Andrzej Sapkowski: Naturellement, j'ai commencé avec des histoires courtes. Ce n'était pas un choix de ma part, c'était une demande du marché. C'était une époque où les auteurs polonais n'avaient aucun espoir de publication. Les éditeurs, les maisons d'édition, les directeurs littéraires disaient qu'un auteur polonais, ça ne se vendait pas. La nouvelle, la forme courte, c'est quelque chose de très ramassé, qui est en fait un petit chef-d'?uvre parce qu'il faut mettre à l'intérieur une intrigue, développer des personnages, un début, une progression, une fin et le tout concentré dans quelque chose comme cinquante, soixante voire quatre-vingt pages. C'est quelque chose de très difficile.

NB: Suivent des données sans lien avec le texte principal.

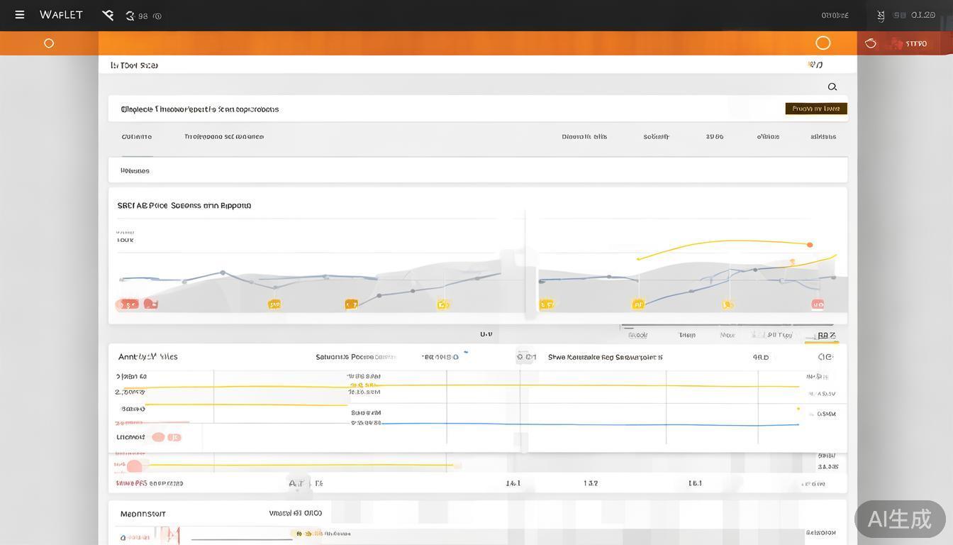Click the white circle icon on orange bar's right
Screen dimensions: 953x545
click(823, 43)
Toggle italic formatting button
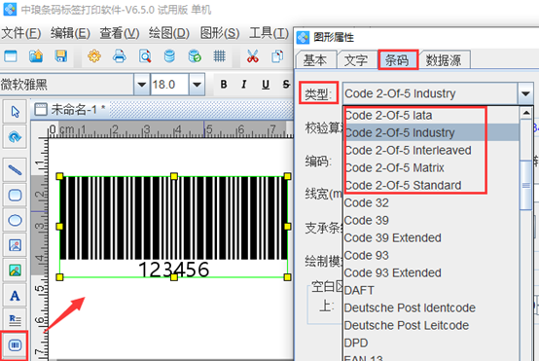Image resolution: width=539 pixels, height=361 pixels. point(244,85)
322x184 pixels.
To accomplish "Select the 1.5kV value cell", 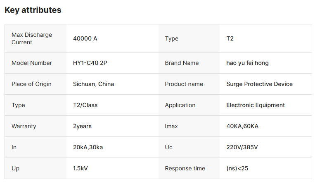I will 81,168.
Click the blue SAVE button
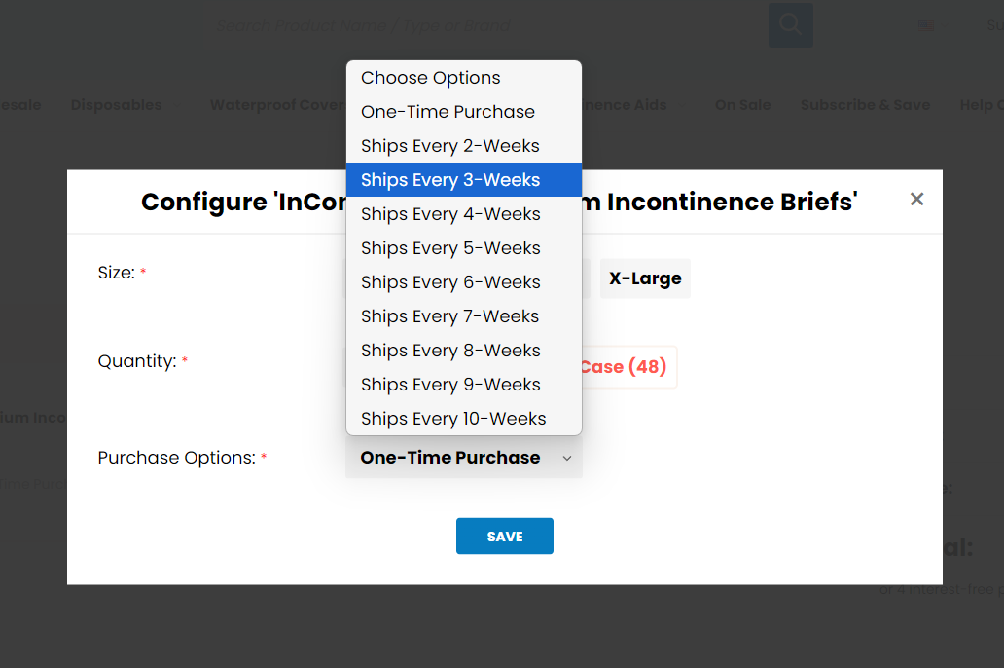 click(x=505, y=536)
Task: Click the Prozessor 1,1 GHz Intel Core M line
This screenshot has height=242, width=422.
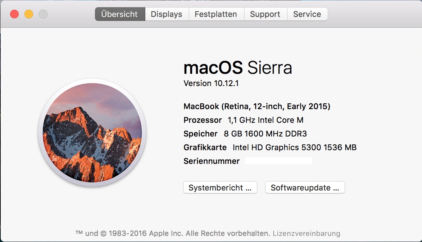Action: (x=244, y=120)
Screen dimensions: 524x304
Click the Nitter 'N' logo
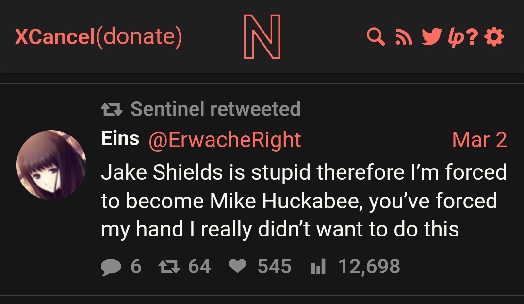[x=262, y=37]
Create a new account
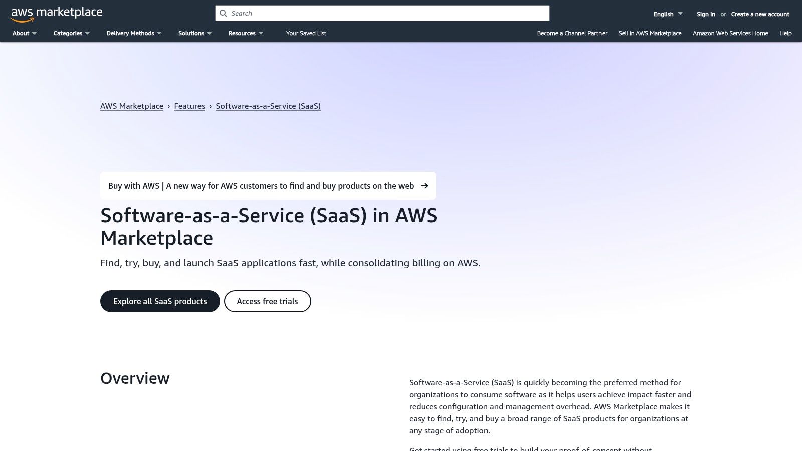 pyautogui.click(x=760, y=14)
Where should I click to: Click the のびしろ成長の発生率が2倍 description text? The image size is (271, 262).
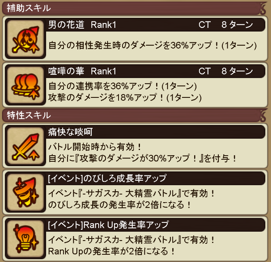pos(119,205)
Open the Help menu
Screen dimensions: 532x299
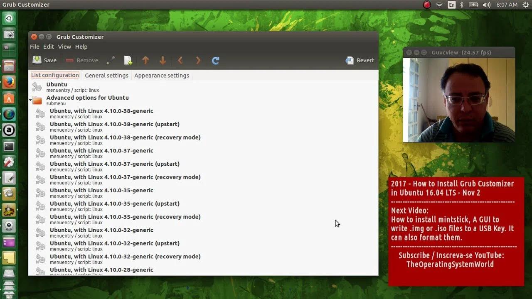point(81,47)
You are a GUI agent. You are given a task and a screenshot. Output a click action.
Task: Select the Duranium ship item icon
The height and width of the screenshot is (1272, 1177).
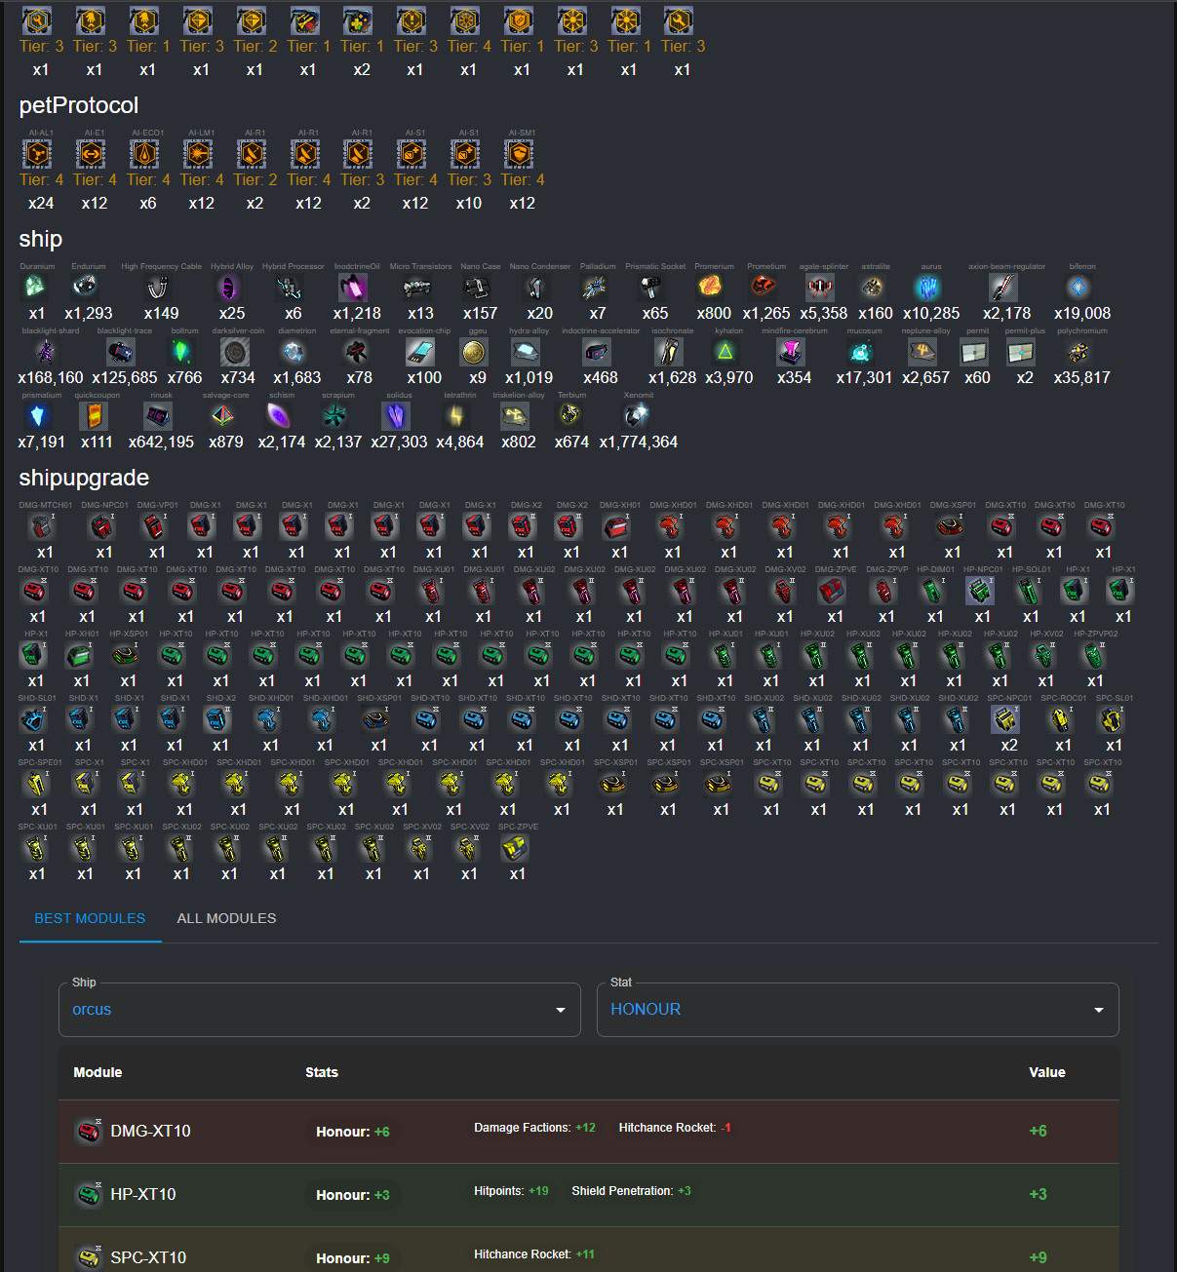pyautogui.click(x=36, y=287)
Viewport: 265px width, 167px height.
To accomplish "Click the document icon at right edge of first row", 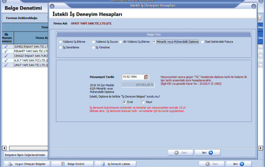I will point(260,46).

Donc, ce que j'ai fait, c'est que j'ai écrit des histoires courtes qui ont fonctionné et ensuite je les ai rassemblées dans un recueil. Et en quelque sorte, j'ai ouvert une porte parce que j'étais le premier auteur polonais à être vendu et à faire de l'argent. Ensuite j'ai déclaré que la fantasy polonaise méritait une saga que je voyais en cinq tomes. Je me suis dit que si j'arrivais à écrire ça en Pologne, ça sera culte. Lorsque j'ai expliqué ma vision des choses, les gens se sont moqués de moi. Mais j'avais raison. La saga est devenu culte.
Vous sentez vous comme un ambassadeur de la littérature polonaise ?
AS : Je suis trop humble, trop modeste pour me prétendre de quoi que ce soit mais peut-être, peut-être? pourquoi pas ?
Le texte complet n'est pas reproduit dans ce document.